START Exercise inputs

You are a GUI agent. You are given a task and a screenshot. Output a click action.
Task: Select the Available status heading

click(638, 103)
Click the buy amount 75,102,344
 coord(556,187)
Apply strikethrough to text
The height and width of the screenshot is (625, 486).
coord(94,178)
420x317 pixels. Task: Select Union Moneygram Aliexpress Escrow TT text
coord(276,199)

END Exercise inputs
START Exercise inputs

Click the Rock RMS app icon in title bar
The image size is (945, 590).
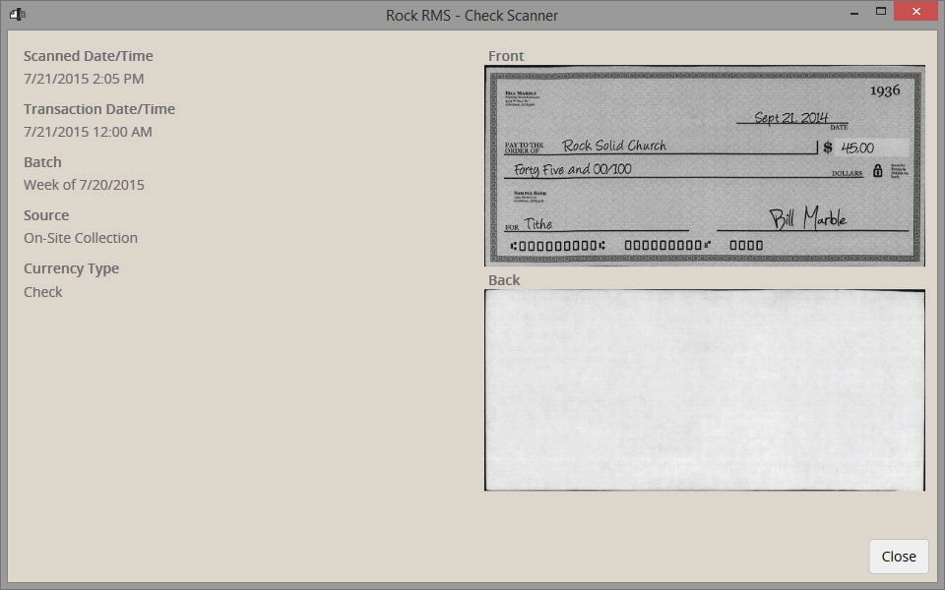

END Exercise inputs

**Set task**. Count the lines above that contain the word "screenshot", treating uppercase and lowercase as different, and give only the number.

**Problem solution**. 2